### [TEKS BACAAN]
--*--
Tradisi sejarah masyarakat Indonesia pada masa pra-askara


1. Periodisasi masyarakat Indonesia masa praaksara
Zaman praaksara, yaitu zaman sebelum manusia mengenal tulisan. Sejarah dapat dipelajari berdasarkan peninggalan benda-benda purbakala berupa artefak, fitur, ekofak, dan situs. Artefak adalah semua benda yang jelas memperlihatkan hasil garapan sebagian atau seluruhnya sebagai pengubahan sumber alam oleh tangan manusia. Fitur adalah artefak yang tidak dapat dipindahkan tanpa merusak tempatnya. Ekofak adalah benda dari unsur lingkungan abiotik atau biotik. Situs adalah bidang tanah yang mengandung peninggalan purbakala.
Dari kehidupan masyarakat zaman praaksara, kita mendapatkan warisan berupa alat-alat dari batu, tulang, kayu, dan logam serta lukisan pada dinding-dinding gua. Masa lampau yang hanya meninggalkan jejak-jejak sejarah tersebut menjadi komponen penting dalam usaha menuliskan sejarah kehidupan manusia. Jejak-jejak tersebut mengandung informasi yang dapat dijadikan bahan penulisan sejarah dan akan disampaikan dari generasi ke generasi berikutnya sampai turun temurun. Jejak sejarah yang historis merupakan jejak sejarah yang menurut para ahli memiliki informasi tentang kejadian-kejadian historis, sehingga dapat dipergunakan untuk penulisan sejarah.
Jejak historis ada dua, yaitu jejak historis berwujud benda dan jejak historis yang berwujud tulisan. Jejak historis berwujud benda merupakan hasil budaya/tradisi di masa kuno, misalnya, tradisi zaman Paleolitikum, Mesolitikum, Neolitikum, Megalitikum, dan Perundagian.
a.       Tradisi manusia hidup berpindah (zaman Paleolitikum)
Manusia di zaman hidup berpindah termasuk jenis Pithecanthropus. Mereka hidup dari mengumpulkan makanan (food gathering), hidup di gua-gua, masih tampak liar, belum mampu menguasai alam, dan tidak menetap. Kebudayaan mereka sering disebut kebudayaan Pacitan dan kebudayaan Ngandong. Disebut kebudayaan Pacitan sebab alat-alat budayanya banyak ditemukan di Pacitan (di Pegunungan Sewu Pantai Selatan Jawa) berupa chopper (kapak penetak) disebut juga kapak genggam. Karena masih terbuat dari batu maka disebut stone culture (budaya batu). Alat sejenis juga ditemukan di Parigi (Sulawesi) dan Lahat (Sumatra). Kebudayaan Ngandong ditemukan di desa Ngandong (daerah Ngawi Jawa Timur). Alatnya ada yang terbuat dari tulang maka disebut bone culture. Di Ngandong ditemukan juga kapak genggam, benda dari batu berupa flakes dan batu indah berwarna yang disebut chalcedon.
--*--
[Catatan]
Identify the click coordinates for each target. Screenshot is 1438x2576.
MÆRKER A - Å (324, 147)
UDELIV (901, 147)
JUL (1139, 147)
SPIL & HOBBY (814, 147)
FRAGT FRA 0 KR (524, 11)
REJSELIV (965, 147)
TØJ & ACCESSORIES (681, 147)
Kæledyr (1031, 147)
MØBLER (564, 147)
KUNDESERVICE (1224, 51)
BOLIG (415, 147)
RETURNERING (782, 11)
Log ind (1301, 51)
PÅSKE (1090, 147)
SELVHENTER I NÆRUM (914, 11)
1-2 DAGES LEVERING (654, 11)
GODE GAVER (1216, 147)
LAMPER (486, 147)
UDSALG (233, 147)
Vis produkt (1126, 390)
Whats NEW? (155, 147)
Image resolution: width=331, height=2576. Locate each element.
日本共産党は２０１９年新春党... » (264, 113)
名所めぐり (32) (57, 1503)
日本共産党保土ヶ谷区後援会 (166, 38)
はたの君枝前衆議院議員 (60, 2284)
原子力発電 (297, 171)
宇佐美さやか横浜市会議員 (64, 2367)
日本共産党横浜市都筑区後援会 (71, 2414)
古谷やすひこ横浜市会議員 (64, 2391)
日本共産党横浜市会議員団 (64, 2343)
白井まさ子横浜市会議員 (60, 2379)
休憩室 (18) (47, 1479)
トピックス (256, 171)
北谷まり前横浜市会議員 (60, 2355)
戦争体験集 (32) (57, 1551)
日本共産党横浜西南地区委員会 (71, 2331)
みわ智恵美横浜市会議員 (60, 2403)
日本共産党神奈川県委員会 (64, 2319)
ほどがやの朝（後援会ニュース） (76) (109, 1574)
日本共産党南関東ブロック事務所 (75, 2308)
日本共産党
--*--
### [PERINTAH 1]
Menurut bacaan tentang masyarakat Indonesia masa praaksara, apa sebutan bagi batu indah berwarna yang ditemukan di Ngandong?
### [PERINTAH 2]
Lanjutkan bacaan tentang masyarakat Indonesia masa praaksara, mulai setelah kalimat terakhirnya.

### [JAWABAN AKHIR 1]
Batu indah berwarna itu disebut chalcedon.

### [JAWABAN AKHIR 2]
Gambar 01 : Kapak Genggam, Contoh Kehidupan Pacitan
Sumber : Wardaya, 2009. Cakrawala Sejarah 1. Jakarta : Pusat Perbukuan, Departemen Pendidikan Nasional.
b.      Peningkatan hidup manusia memasuki hidup setengah menetap/semisedenter
(zaman Mesolitikum)
Mereka sudah memiliki kemajuan hidup seperti adanya kjokkenmoddinger (sampah kerang) dan abris sous roche (gua tempat tinggal). Alat-alatnya adalah kapak genggam (pebble) disebut juga kapak Sumatra, kapak pendek (hache courte), dan pipisan.
c.       Tradisi manusia zaman hidup menetap (zaman Neolitikum)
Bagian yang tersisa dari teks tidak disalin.